• [Do this]: State how many lines in the rows below contain the string "Click". Reply with the number only.

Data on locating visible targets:
>>

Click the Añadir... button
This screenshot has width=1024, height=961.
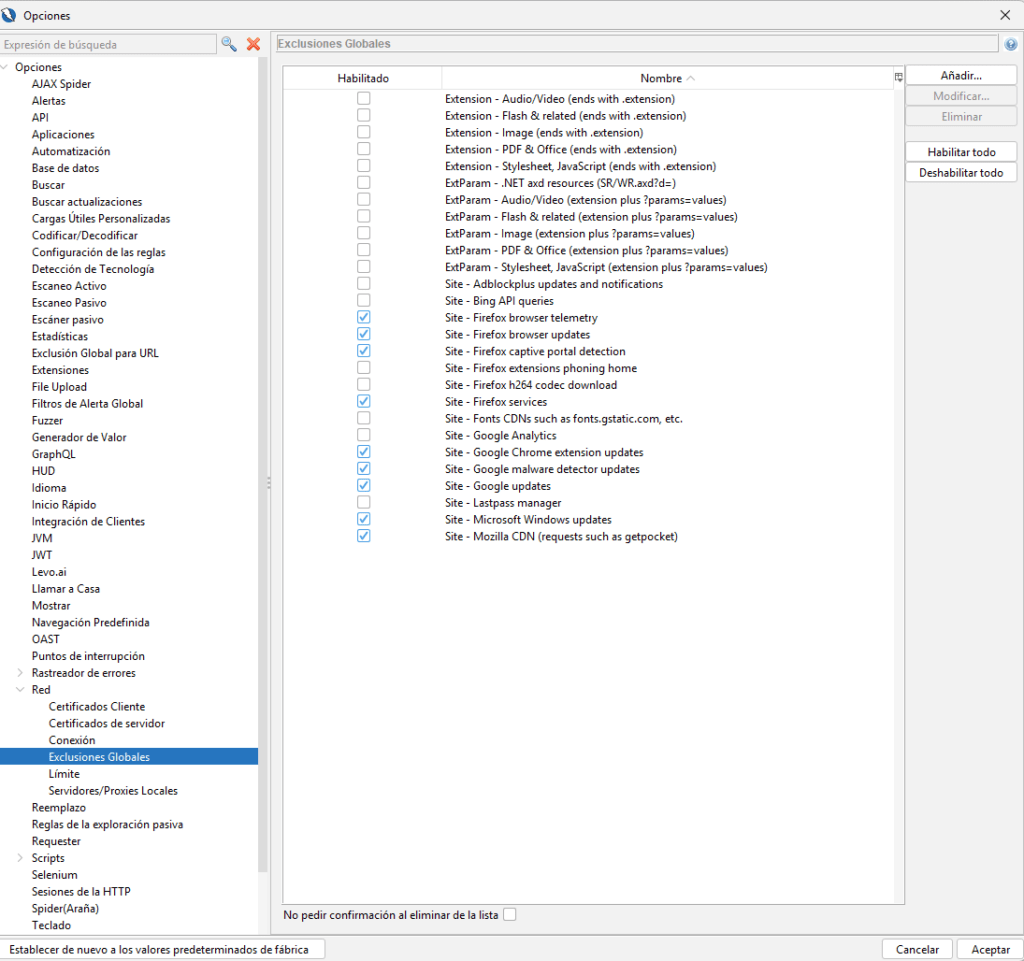[x=961, y=76]
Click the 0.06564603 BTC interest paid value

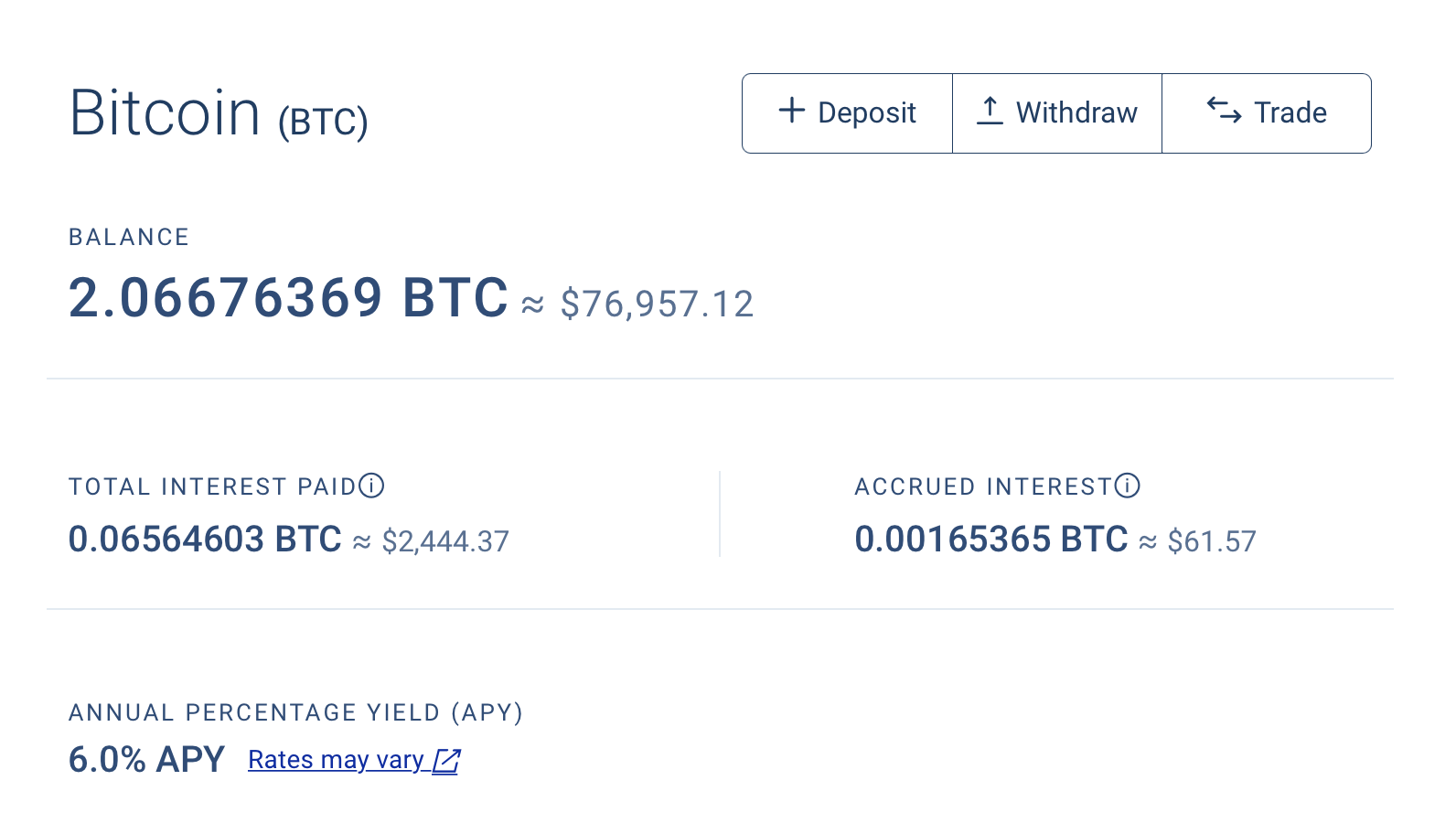(x=205, y=540)
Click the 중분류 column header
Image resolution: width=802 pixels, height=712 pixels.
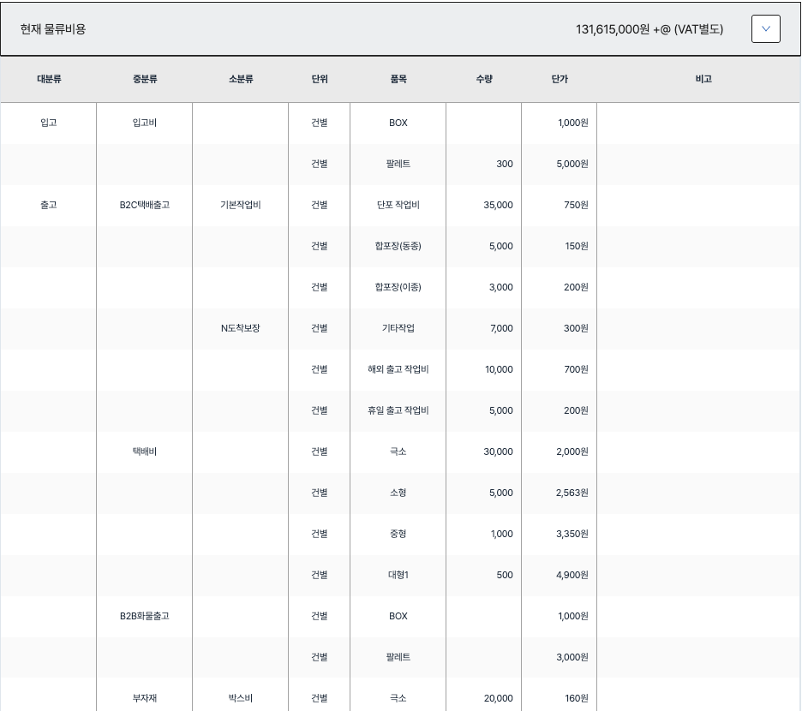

<<

• [Worked solution]: 3